* begin QUOTED TEXT *

Silent corruption with OpenZFS (ongoing discussion and testing)

Glowtape · Nov 27, 2023

Guess I'll be pushing up the long planned and necessary Feng Shui until said patches are in. That DMU tunable or not.

Etorix · Nov 27, 2023

winnielinnie said:
I don't think "moves" can even be theoretically affected, so such actions (even if done under times of heavy I/O or in bulk) should be fine.

The original reproducer script and the newer zhammer.sh do use cp to trigger the bug… It is a matter of concurrent threads writing and reading at the same time while not checking for the appropriate kind of "dirty".
The saving grace is that it requires a highly parallel workload which is not a typical work pattern—except for compilers.

Ericloewe · Nov 27, 2023

It is important to keep in mind that the bug is actually in reading data. Data is being written correctly, so any workload that leaves data as it was, regardless if it got bad data, is safe to the data. Moving the data to a different filesystem, by virtue of needing to read the data, is vulnerable to the bug.

alex992 · Nov 27, 2023

Ericloewe said:
It is important to keep in mind that the bug is actually in reading data. Data is being written correctly, so any workload that leaves data as it was, regardless if it got bad data, is safe to the data. Moving the data to a different filesystem, by virtue of needing to read the data, is vulnerable to the bug.

Is only reading (not moving to) the data by Windows machine will create corruption?

Ericloewe · Nov 27, 2023

If you mean to ask whether the bug will corrupt data stored on disk that is being read, the answer is no, the impact is only on what is sent to whoever is reading.

alex992 · Nov 27, 2023

Ericloewe said:
If you mean to ask whether the bug will corrupt data stored on disk that is being read, the answer is no, the impact is only on what is sent to whoever is reading.

* end QUOTED TEXT *

> EXERCISE INSTRUCTIONS
Could you carry on the forum thread about silent corruption in OpenZFS from the last quoted post? The lines after this have no connection to the OpenZFS thread.

* begin EXTRACTED RECORDS *

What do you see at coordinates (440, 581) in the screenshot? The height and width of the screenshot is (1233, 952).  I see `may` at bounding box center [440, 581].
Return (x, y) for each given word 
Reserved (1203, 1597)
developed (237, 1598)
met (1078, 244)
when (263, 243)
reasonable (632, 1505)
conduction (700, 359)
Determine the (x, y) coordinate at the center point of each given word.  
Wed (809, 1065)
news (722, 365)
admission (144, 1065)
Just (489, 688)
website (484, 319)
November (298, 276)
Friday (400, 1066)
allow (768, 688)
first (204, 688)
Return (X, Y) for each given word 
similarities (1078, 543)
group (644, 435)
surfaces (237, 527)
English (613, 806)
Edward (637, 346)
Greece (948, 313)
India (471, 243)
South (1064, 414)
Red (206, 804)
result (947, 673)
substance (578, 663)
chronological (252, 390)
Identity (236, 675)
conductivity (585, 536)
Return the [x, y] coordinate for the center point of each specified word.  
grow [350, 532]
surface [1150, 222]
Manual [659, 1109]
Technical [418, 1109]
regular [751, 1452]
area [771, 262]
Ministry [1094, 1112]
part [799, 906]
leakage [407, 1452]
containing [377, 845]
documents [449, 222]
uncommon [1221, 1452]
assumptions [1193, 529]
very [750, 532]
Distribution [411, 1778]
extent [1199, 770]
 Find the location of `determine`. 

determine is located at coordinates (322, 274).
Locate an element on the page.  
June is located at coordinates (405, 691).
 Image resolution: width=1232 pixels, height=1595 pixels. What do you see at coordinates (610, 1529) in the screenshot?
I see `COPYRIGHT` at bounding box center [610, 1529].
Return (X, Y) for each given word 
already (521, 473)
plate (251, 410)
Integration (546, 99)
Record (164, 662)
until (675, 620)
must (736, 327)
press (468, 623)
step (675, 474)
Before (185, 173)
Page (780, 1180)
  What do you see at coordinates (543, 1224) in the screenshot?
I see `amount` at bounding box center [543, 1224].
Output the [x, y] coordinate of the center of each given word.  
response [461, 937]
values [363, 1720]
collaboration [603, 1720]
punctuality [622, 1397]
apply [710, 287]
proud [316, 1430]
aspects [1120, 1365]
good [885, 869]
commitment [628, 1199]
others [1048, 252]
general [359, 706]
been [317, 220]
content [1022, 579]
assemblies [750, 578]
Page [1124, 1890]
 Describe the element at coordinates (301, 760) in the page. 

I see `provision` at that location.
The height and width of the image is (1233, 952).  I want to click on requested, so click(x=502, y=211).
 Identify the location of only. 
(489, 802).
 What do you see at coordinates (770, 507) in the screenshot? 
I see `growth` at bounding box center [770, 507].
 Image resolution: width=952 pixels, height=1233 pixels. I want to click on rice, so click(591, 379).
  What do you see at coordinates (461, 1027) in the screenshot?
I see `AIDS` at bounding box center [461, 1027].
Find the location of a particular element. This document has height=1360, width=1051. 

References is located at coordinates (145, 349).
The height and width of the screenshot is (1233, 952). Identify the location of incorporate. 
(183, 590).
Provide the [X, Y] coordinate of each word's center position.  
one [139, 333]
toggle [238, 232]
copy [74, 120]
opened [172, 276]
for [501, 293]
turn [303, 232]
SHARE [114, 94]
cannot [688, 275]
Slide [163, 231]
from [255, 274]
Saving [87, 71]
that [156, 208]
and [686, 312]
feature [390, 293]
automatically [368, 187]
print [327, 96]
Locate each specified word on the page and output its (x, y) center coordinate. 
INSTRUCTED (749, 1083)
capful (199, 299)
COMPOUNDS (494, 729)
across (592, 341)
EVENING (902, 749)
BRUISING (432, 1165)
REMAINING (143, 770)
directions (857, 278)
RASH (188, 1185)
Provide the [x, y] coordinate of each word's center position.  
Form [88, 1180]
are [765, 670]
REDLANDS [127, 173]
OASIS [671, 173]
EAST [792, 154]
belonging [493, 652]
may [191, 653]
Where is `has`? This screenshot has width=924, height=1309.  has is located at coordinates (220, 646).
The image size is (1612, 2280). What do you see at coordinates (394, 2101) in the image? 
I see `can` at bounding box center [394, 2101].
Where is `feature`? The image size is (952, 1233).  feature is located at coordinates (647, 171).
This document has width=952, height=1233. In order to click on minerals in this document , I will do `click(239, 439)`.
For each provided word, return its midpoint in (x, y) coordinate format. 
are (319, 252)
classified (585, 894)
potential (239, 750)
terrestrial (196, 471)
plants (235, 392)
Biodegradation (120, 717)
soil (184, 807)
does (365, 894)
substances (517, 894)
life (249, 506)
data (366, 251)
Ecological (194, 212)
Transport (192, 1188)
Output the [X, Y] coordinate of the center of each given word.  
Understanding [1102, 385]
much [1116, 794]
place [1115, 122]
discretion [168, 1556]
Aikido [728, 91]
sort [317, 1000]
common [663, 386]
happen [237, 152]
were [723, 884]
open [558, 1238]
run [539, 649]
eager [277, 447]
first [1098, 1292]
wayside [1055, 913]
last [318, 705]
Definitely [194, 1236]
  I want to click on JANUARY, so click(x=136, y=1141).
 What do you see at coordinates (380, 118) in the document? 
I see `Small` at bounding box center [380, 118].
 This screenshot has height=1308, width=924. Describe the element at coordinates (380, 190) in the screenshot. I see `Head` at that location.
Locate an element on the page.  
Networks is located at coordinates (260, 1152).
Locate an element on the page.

* end EXTRACTED RECORDS *

> ANSWER TO THE TASK
Thanks

Juan Manuel Palacios · Nov 27, 2023

Ericloewe said:
It is important to keep in mind that the bug is actually in reading data. Data is being written correctly (…)

Hence the lack of checksum failures, because, if I understood correctly, when the bug hits, data is written correctly to some destination, even if that's corrupted data, and then at a later time that destination checksums OK when read once again and/or when scrubbed… correct?

AlexGG · Nov 27, 2023

Juan Manuel Palacios said:
Hence the lack of checksum failures

Correct.

Ericloewe · Nov 28, 2023

Juan Manuel Palacios said:
Hence the lack of checksum failures, because, if I understood correctly, when the bug hits, data is written correctly to some destination, even if that's corrupted data, and then at a later time that destination checksums OK when read once again and/or when scrubbed… correct?

Pretty much. Checksums also pass when reading because ZFS is reading all the bits correctly. It's "just" reporting holes where there are none, causing affected userland applications to seek past good data that ZFS would and could gladly provide, had it not just lied to the app.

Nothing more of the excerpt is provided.